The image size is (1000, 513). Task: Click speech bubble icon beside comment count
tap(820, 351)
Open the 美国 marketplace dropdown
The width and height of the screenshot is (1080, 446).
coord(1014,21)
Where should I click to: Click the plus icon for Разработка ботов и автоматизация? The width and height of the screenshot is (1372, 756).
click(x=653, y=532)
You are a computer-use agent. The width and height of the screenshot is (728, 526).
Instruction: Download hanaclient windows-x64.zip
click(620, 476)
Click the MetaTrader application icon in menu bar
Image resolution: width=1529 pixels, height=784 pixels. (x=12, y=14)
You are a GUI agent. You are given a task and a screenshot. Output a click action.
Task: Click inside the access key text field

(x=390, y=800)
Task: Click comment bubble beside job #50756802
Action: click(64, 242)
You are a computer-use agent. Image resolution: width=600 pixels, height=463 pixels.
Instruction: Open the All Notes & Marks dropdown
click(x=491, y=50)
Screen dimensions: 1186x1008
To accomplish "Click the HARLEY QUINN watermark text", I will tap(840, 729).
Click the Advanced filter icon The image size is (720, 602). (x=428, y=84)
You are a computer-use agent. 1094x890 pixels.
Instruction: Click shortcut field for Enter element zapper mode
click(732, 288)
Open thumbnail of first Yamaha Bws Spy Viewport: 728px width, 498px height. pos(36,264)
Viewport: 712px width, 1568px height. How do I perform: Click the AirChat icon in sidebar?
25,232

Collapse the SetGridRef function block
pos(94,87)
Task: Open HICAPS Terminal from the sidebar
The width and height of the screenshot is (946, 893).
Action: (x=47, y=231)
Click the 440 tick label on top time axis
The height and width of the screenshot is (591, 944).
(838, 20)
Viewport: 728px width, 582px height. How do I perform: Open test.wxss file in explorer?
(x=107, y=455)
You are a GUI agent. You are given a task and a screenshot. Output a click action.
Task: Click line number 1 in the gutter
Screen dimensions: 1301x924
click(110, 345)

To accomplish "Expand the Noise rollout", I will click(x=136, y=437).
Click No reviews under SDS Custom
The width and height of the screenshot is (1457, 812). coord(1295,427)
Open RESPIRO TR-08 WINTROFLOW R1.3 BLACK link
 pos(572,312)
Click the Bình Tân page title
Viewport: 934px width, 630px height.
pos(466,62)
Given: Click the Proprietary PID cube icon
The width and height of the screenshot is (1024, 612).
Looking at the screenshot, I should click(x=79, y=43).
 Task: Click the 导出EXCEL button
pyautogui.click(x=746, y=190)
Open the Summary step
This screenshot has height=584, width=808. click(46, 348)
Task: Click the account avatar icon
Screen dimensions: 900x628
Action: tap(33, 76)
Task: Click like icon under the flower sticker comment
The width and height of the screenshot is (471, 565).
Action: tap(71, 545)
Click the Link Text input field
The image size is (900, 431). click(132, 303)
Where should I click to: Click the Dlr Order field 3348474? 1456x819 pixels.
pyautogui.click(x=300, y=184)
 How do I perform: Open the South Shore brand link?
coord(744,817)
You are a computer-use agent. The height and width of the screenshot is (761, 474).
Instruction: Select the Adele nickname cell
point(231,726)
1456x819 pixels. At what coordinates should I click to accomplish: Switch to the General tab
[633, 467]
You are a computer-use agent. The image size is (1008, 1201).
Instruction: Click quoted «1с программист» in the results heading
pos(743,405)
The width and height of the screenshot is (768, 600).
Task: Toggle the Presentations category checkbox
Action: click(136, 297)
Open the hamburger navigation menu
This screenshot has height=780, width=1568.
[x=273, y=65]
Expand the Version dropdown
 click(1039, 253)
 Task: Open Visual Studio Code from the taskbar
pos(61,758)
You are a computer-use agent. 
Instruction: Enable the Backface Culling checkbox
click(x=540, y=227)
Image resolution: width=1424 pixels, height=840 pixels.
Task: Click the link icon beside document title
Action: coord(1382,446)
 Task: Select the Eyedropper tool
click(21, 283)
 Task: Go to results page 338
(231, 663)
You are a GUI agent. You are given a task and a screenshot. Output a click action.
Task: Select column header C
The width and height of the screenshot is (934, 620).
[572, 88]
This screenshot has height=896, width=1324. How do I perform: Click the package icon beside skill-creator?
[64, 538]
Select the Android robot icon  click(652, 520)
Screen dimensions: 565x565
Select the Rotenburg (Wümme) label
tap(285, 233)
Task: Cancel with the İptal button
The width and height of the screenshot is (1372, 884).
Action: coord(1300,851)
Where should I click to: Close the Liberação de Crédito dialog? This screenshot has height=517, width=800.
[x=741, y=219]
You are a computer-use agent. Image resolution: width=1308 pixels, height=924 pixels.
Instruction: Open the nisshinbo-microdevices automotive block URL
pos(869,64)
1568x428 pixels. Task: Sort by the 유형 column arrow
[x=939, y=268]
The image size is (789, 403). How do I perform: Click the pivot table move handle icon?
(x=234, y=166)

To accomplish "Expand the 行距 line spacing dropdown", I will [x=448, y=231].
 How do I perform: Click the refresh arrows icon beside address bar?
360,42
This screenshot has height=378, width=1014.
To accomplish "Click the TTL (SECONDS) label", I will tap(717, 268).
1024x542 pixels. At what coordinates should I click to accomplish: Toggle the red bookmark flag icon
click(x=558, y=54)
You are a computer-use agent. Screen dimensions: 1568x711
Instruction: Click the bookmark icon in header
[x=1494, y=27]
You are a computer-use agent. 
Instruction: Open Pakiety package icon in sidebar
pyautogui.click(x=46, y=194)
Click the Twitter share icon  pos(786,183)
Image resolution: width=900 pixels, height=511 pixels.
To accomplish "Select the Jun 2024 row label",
• • •
WHAT THE TASK REQUIRES.
Copy every line of the listing that contains the word "will".

TASK RESPONSE.
To accomplish "Click the HARLEY QUINN watermark text", I will tap(840, 729).
To accomplish "Expand the Noise rollout", I will click(x=136, y=437).
To accomplish "Expand the 行距 line spacing dropdown", I will [x=448, y=231].
To accomplish "Click the TTL (SECONDS) label", I will tap(717, 268).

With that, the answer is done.